Os críticos anacrônicos, todos aqueles que avaliam os jogadores do passado a partir dos padrões atuais, afirmam que o futebol mudou e que se Pelé atuasse hoje ele não seria tão bom. Caro anacrônico, o “se” não existe, mas a sua análise carece de um importante argumento: é preciso lembrar que com os métodos de treinamento da época o craque brasileiro, junção de talento e transpiração, sobrava em relação aos demais jogadores. Imaginem se ele tivesse à sua disposição as modernas metodologias de treino e os equipamentos, como chuteiras, camisas e bolas, atuais. Todo este arsenal certamente potencializaria ainda mais a capacidade técnica do genial jogador.

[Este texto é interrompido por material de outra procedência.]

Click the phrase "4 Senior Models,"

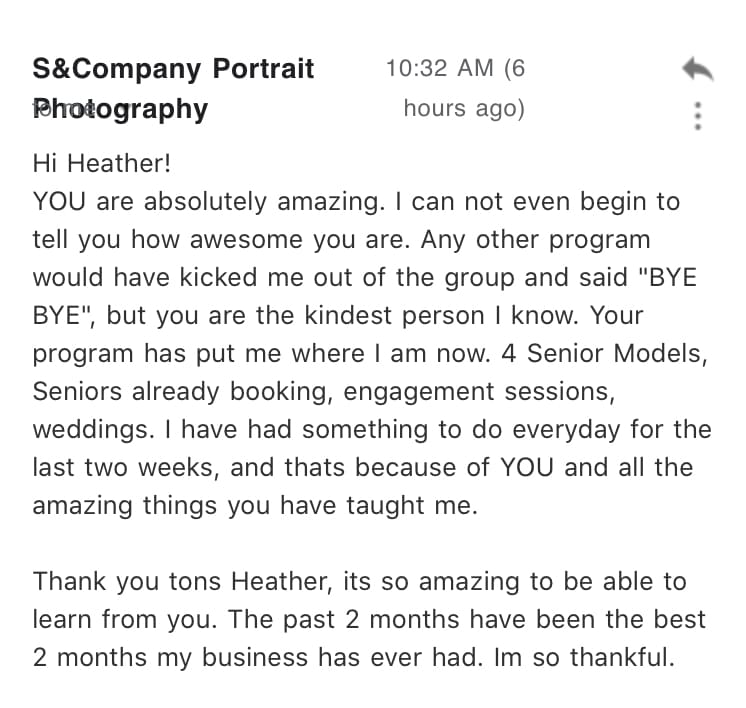pos(605,354)
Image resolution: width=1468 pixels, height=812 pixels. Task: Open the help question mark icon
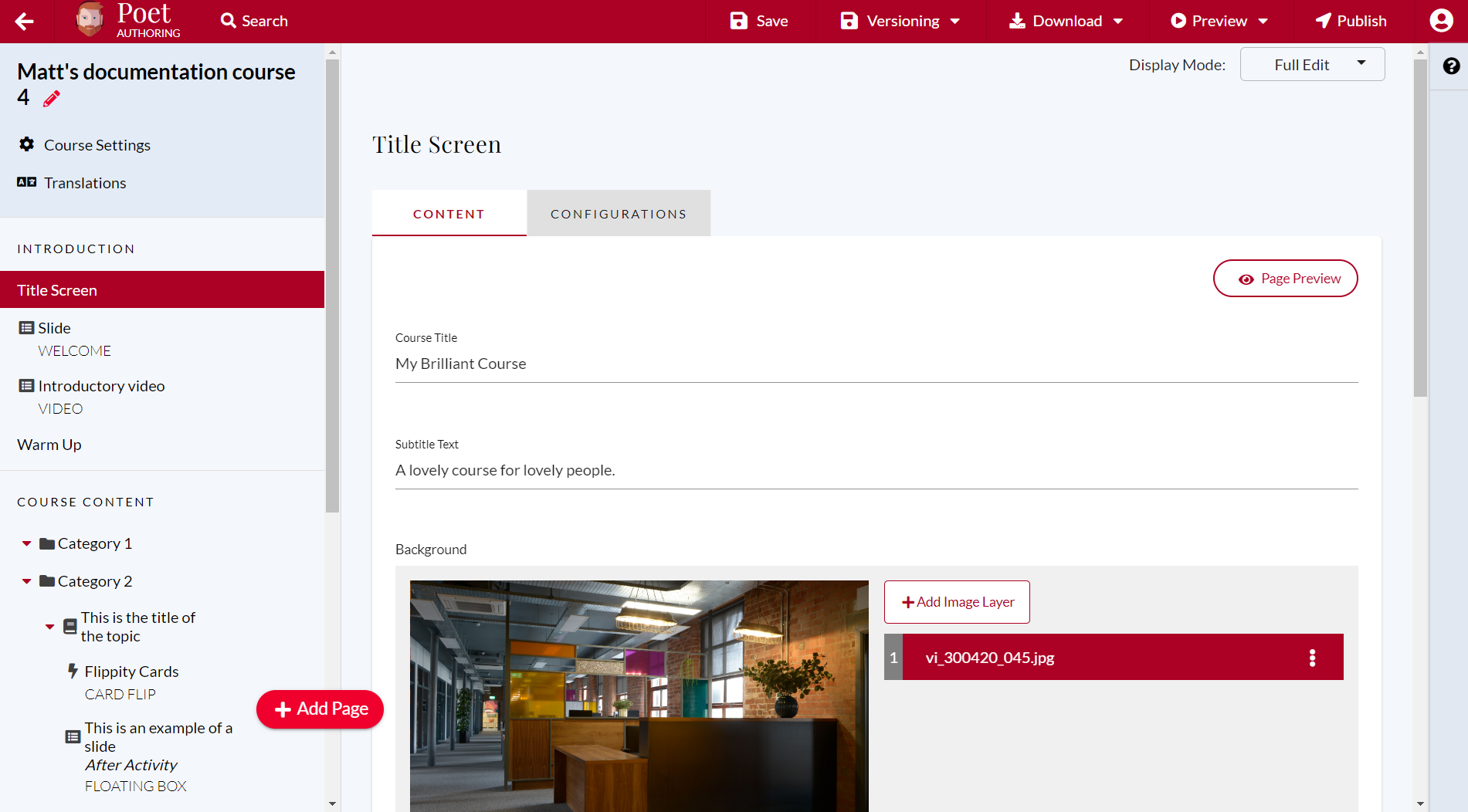(x=1451, y=66)
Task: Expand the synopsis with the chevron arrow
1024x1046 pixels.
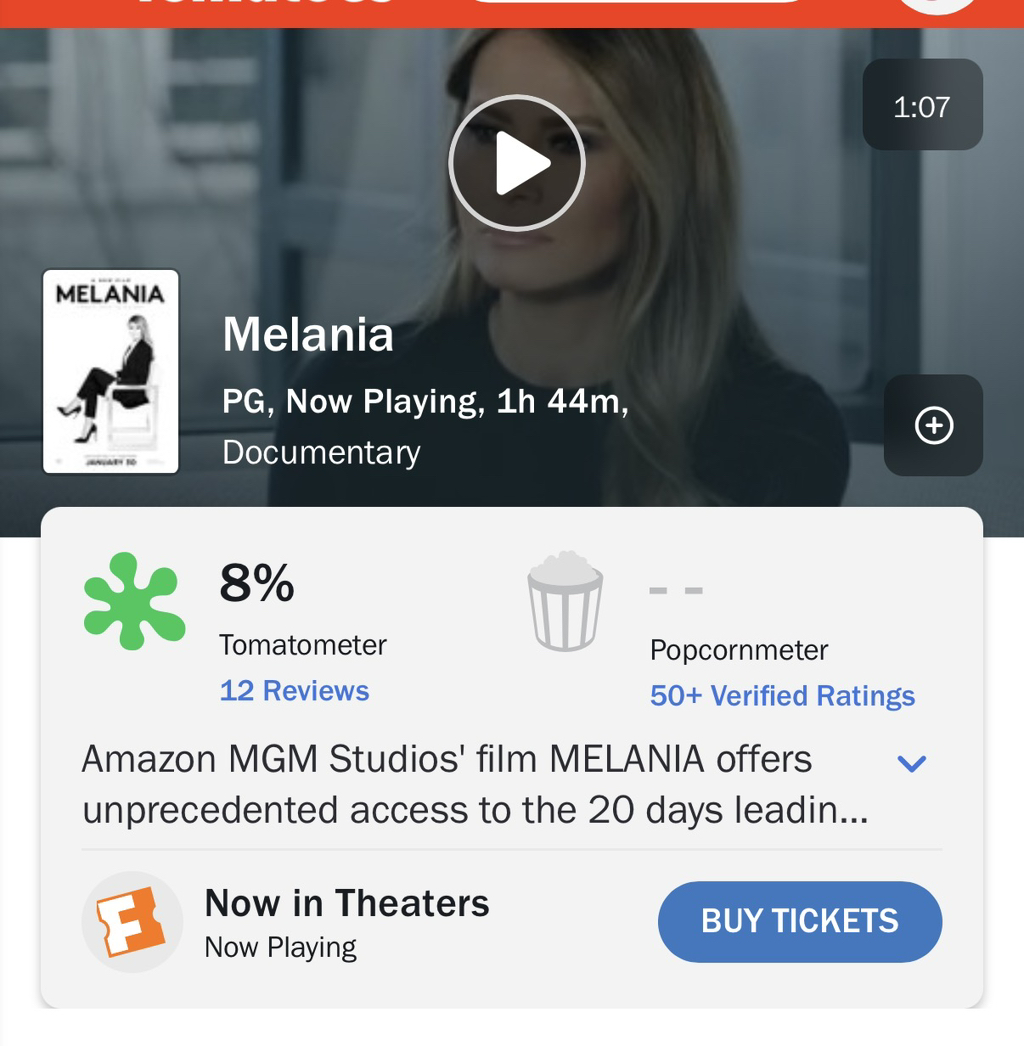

O futebol paulista, antes de Pelé, era dominado pelo Palmeiras, São Paulo e Corinthians. O Santos era considerado um time do interior que, vez ou outra, entrava no baile oferecido pelo “Trio de Ferro”. A partir dele, o Santos dominou o futebol nacional do final dos anos 50 até o início da década de 70 e se transformou na equipe brasileira mais conhecida em todo o mundo até hoje. Entre 1958 e 1973, por exemplo, a equipe do litoral de São Paulo conquistou 10 campeonatos paulistas e, de lá para cá, já sem Pelé, a equipe levantou a taça estadual em 9 oportunidades. Qual foi o outro gênio do futebol que alterou tão drasticamente o patamar nacional e internacional da equipe pela qual ele atuava?
Desde 1938, os brasileiros afirmavam que éramos o país do futebol. No entanto, a realidade não era tão pródiga. Apesar dos anos 40 ser a década sem Copas, em virtude da II Guerra Mundial, a principal seleção do continente e provavelmente do mundo era a Argentina. Era muito difícil, nos confrontos, superarmos os nossos vizinhos. Mesmo contando com uma excelente equipe, fracassamos na Copa de 1950. Pelé materializou o discurso, ele foi o principal artífice que nos transformou no país do futebol arte, do futebol espetáculo, do futebol vencedor.
Um dos argumentos mais ridículos apresentados pelos críticos de Pelé é que ele contou com um entorno recheado de craques. Tal fala demonstra apenas a boçalidade ímpar de quem o pronuncia, afinal desde quando jogar ao lado de grandes jogadores atenta contra qualquer craque? Na verdade, o fato de Pelé se destacar e ser o maestro do Santos ou da Seleção Brasileira, apenas demonstra e reforça o quanto ele era genial. A última Copa do Mundo demonstrou a importância da equipe para a atuação do craque. O futebol do artilheiro polonês Lewandowski simplesmente desapareceu quando ele teve que atuar ao lado de atletas sofríveis em sua seleção.
Finalmente, há o lado pessoal de Pelé que também foi alvo de diversas críticas. Não pretendo abordá-las e não cabe a mim realizar qualquer juízo de valor sobre as controvérsias que envolveram o jogador fora do campo de futebol. Infelizmente, ainda hoje, percebo muitas pessoas atacarem equivocadamente a capacidade futebolística de Pelé, confundindo alhos com bugalhos, a partir de discursos que reverberam a falsa necessidade, proveniente do pensamento cristão, de que os ídolos sejam impolutos, sem máculas e defeitos. Ou, ainda pior, de forma hipócrita, presos por suas preferências ideológicas, fecham os olhos para os equívocos de terceiros para apontar o dedo acusadoramente para o brasileiro reduzindo a importância que o atleta brasileiro representa para o futebol. Caso, caro leitor, você deseje, me avise para que eu possa aprofundar os pontos aqui esboçados.
Por fim, o melhor médico é considerado o Pelé da medicina, o melhor jogador de basquete é o Pelé do basquete, ou seja, diferentemente de qualquer outro nome, o de Pelé deixou de ser substantivo para se transformar em adjetivo. Afirmo, sem medo de errar, que enquanto o futebol existir e a bola rolar pelo gramado, Pelé será eterno e o maior de todos os tempos!